Лишь позже, спустя сотни и тысячи лет, у более сознательного человечества присоединилась к простому, неосознанному желанию индивидуальная потребность познать свое «я», истолковать себя ради самопознания: короче говоря, стремление к самосозерцанию. Когда человек, по превосходному изречению Августина, становится вопросом для самого себя и начинает искать ответа, которым он может быть обязан себе и только себе, он, для более ясного, более наглядного познания, развертывает перед собой свой жизненный путь, как карту. Не другим хочет он себя разъяснить, а прежде всего себе самому; здесь начинается раздвоение пути (и в наши дни заметное в каждой автобиографии) между изображением жизни или переживаний для других и для себя, объективно внешней и субъективно внутренней автобиографией – вестью другим и вестью себе. Одна группа тяготеет к гласности, и формулой для нее становится исповедь, – исповедь в церкви или в книге; другая – предпочитает монологи и удовлетворяется дневником. Лишь действительно сложные натуры, подобные Гёте, Стендалю, Толстому, решились здесь на полный синтез и увековечили себя в обеих формах.

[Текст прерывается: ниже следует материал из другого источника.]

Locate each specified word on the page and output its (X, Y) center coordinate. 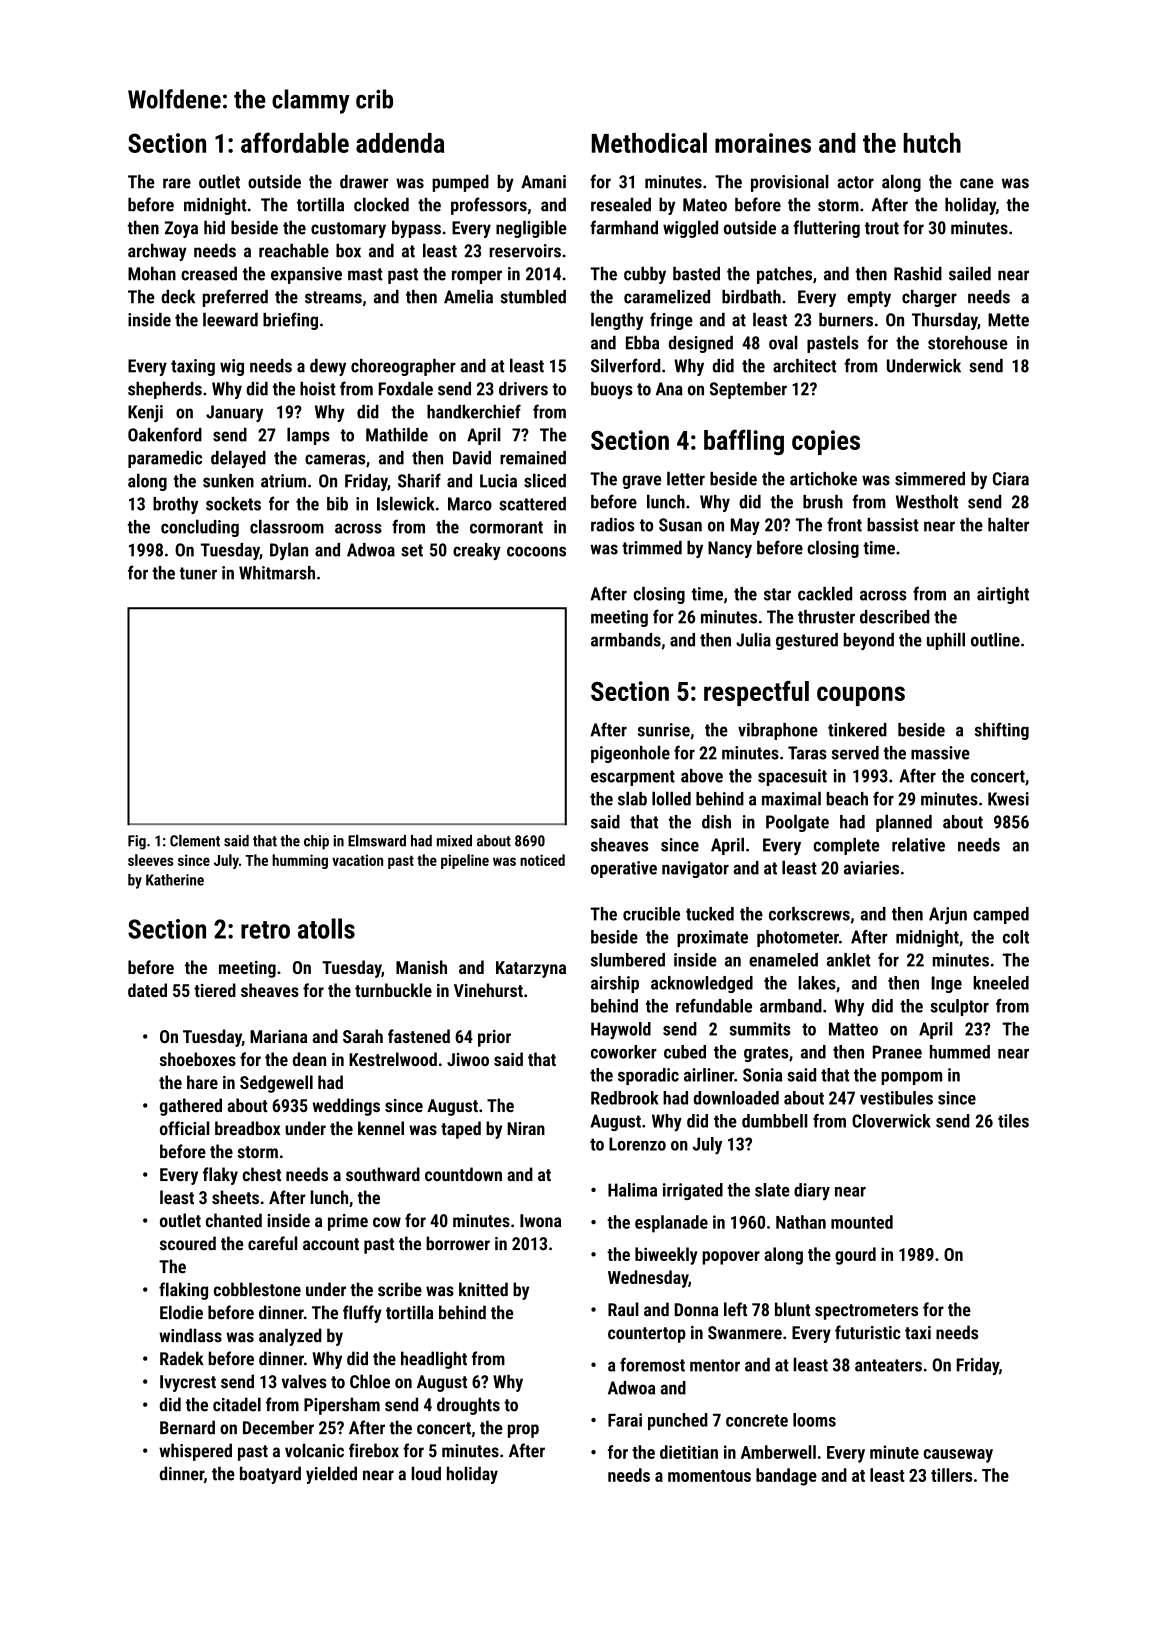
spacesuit (792, 777)
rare (177, 183)
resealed (621, 204)
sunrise (664, 730)
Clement (195, 840)
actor (855, 182)
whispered (195, 1452)
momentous (709, 1476)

Самосозерцание – лишь подготовительный, пока еще не возбуждающий сомнений шаг: всякой истине легко оставаться правдивой, пока она принадлежит себе. Лишь приступив к ее передаче, начинает художник терзаться; тогда только каждому самоизобразителю нужен настоящий героизм правдивости. Наряду с исконным непреоборимым стремлением к общению, заставляющим нас братски делиться неповторимостью нашей личности, в человеке живет и обратное побуждение – столь же стихийное стремление к сохранению себя, к умалчиванию о себе; оно является продуктом стыда. Как женщина, побуждаемая волнением крови и уже готовая отдаться мужчине телом, в то же время, под действием бодрствующего инстинкта противоположного чувства, хочет уберечь себя, – так в области духовной желание исповедаться, довериться миру борется со стыдливостью души, советующей нам умолчать о сокровенном. Самый тщеславный (и, главным образом, он) не ощущает себя совершенным, каким он хотел бы казаться перед другими; поэтому он хочет похоронить с собой свои некрасивые тайны, недостатки и свою мелочность, вместе с тем лелея желание, чтобы образ его жил среди людей. Стыд, таким образом, является вечным врагом искренней автобиографии; он льстиво старается соблазнить нас, представить себя не такими, как мы есть, а какими мы хотели бы казаться. Коварством и кошачьими уловками он соблазнит честно стремящегося к искреннему признанию художника скрыть самое интимное, затушевать самое опасное, прикрыть самое тайное; бессознательно он учит созидающую руку опустить или лживо разукрасить обезображивающие мелочи (самые существенные в психологическом отношении!), ловким распределением света и тени – ретушировать характерные черты, превратив их в идеальные. И кто по слабости воли уступит его льстивому настоянию, тот придет не к самоизображению, а к самоапофеозу или самообороне. Поэтому каждая честная автобиография вместо простого и беззаботного повествования требует постоянной настороженности перед возможным нападением тщеславия, упорной защиты от неудержимого стремления земной природы оправдать себя в изображении пред лицом мира; тут, кроме честности художника, нужно еще особенное, встречающееся у одного среди миллионов мужество, ибо никто не может проконтролировать и дать очную ставку правдивости собственного «я»; свидетель и судья, обвинитель и защитник соединяются в одном лице.